= EXERCISE REQUIREMENTS =
Pick out each line in the records that contains the string "label", and copy those lines. Case counts.
■ ■ ■ ■ ■
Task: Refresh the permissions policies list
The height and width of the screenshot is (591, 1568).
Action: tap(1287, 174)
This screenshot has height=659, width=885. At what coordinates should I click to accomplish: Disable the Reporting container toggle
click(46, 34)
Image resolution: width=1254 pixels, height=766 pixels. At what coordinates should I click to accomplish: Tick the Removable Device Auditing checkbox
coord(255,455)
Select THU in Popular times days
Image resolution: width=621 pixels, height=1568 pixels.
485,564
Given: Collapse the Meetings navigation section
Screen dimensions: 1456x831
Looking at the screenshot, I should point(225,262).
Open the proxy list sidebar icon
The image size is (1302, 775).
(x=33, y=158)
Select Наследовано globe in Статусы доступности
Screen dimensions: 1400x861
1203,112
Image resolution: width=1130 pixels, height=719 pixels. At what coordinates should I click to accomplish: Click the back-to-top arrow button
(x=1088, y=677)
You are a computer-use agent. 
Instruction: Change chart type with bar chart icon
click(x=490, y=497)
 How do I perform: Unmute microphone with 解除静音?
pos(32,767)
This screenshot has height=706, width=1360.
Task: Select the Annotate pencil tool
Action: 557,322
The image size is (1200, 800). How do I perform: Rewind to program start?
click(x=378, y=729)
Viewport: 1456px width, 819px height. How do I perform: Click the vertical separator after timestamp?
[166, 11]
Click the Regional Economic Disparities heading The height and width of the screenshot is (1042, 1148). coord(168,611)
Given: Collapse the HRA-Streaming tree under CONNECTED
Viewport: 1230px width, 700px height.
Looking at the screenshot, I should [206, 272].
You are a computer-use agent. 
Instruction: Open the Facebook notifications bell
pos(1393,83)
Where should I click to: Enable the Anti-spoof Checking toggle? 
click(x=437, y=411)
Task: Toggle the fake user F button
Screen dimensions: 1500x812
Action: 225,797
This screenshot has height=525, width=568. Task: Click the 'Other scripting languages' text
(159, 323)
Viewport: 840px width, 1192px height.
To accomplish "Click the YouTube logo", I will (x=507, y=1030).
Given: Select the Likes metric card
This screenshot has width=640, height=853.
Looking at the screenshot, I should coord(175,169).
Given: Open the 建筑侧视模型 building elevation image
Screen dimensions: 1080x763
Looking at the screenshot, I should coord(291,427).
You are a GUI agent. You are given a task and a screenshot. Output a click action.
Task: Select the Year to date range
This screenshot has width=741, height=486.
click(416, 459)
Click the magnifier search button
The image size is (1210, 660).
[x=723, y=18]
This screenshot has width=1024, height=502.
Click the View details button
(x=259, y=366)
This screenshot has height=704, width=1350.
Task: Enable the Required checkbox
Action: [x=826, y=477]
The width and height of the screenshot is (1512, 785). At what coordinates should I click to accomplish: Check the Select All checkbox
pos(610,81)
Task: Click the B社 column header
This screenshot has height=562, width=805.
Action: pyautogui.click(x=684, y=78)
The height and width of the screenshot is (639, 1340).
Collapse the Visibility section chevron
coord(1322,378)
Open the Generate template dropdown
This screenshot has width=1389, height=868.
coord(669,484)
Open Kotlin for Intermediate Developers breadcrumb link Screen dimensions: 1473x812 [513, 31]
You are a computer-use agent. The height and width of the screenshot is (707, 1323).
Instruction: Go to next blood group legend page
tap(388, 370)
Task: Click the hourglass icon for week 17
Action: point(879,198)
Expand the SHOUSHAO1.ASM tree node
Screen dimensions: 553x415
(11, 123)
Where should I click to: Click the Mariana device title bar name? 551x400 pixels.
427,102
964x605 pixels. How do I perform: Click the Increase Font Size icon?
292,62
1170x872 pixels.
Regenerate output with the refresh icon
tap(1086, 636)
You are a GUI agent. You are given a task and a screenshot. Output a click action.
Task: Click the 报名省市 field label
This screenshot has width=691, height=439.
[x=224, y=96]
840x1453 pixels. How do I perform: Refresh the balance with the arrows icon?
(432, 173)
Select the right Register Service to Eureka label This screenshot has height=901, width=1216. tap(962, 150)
■ ■ ■ ■ ■
= SOLUTION =
Task: Click the 报名省市 field label
Select the right Register Service to Eureka label This screenshot has height=901, width=1216. tap(962, 150)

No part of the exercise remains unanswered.